“We believe the circumstances of the situation speak for themselves and that the company responded appropriately,” the spokeswoman, Stacey Coleman, said. “We will defend against these baseless claims.”
Damon T. Hewitt, the executive director of the Lawyer’s Committee for Civil Rights Under Law, said that the civil rights arguments in Ms. Cooper’s suit seemed to him to be fairly meager. He expressed concern that the suit, and others like it, could weaken the cause of stronger cases.
“I think it’s frankly inappropriate to hijack civil rights statutes with these kinds of claims,” he said. “I’m not going to say a white person can never face discrimination.
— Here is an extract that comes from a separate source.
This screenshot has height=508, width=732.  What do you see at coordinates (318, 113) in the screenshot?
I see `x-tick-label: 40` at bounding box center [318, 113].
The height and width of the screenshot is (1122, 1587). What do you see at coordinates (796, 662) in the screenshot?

I would not say that. But in this instance, there just seems to be no claim at all.”
Another civil rights attorney, Richard D. Emery, agreed and said that the weakness of the civil rights claim was likely to doom the entire suit in federal court.
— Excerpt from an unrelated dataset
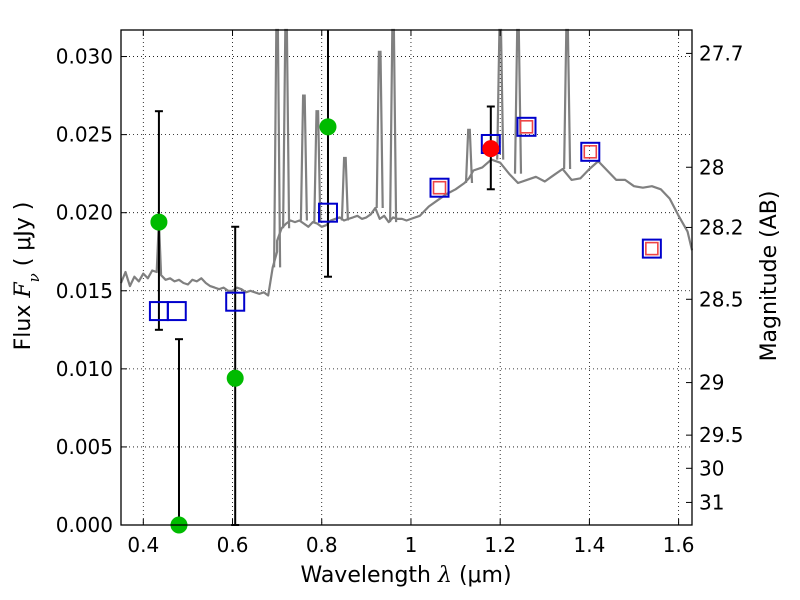 This screenshot has width=800, height=600. Describe the element at coordinates (143, 545) in the screenshot. I see `x-tick-label: 0.4` at that location.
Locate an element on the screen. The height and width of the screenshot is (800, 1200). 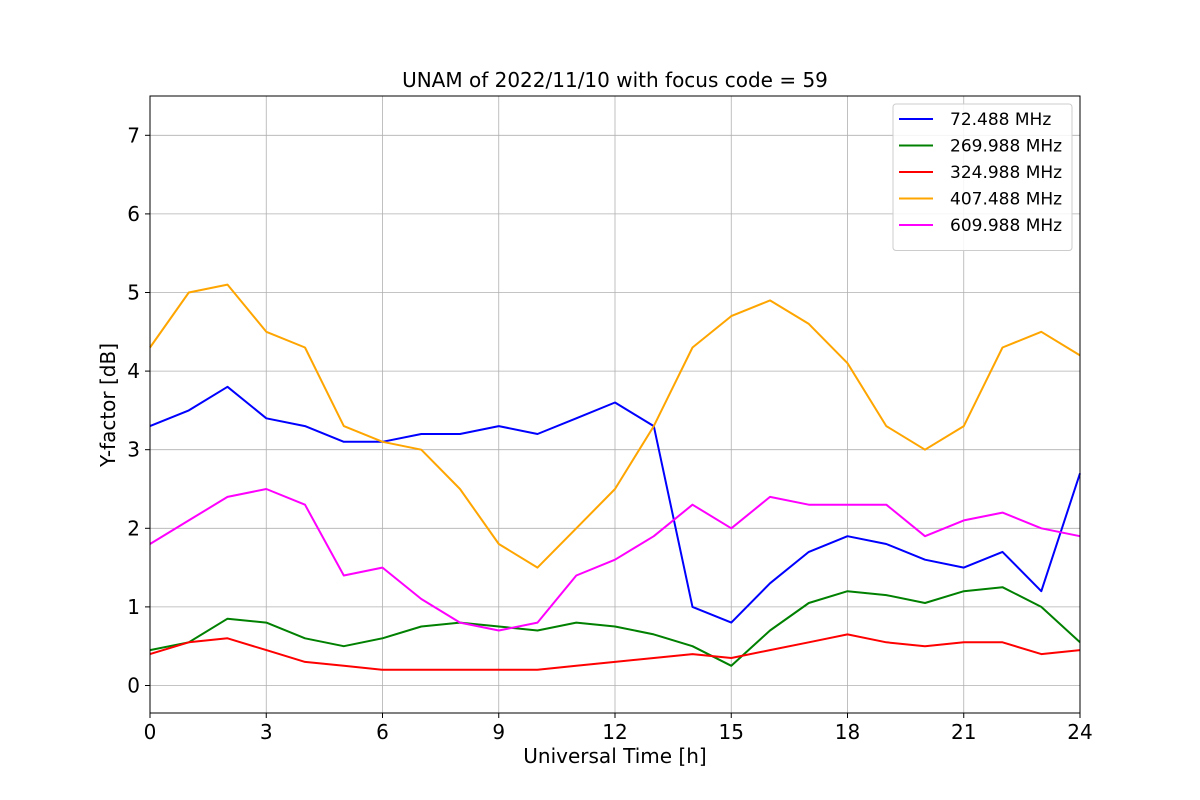
legend-label-1: 269.988 MHz is located at coordinates (1006, 147).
“They have not alleged any plausible facts that connect Templeton’s actions to race discrimination,” he said. “The only thing it does plausibly allege is that Templeton was reacting to what they perceived as a racist act on her part. But that doesn’t mean that they’re racist in regard to her.”
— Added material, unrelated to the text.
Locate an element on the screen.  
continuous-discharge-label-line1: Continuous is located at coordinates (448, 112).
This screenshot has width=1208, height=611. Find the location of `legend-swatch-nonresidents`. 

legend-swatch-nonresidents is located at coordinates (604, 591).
The Manhattan district attorney’s office eventually charged Ms. Cooper with filing a false report, among the first instances of a white person in the United States being criminally charged for calling the police on a Black person.
After Mr. Cooper chose not to participate in the investigation — he said he thought Ms. Cooper had already paid a “steep price” — prosecutors asked that she participate in a series of counseling sessions before dismissing the charge.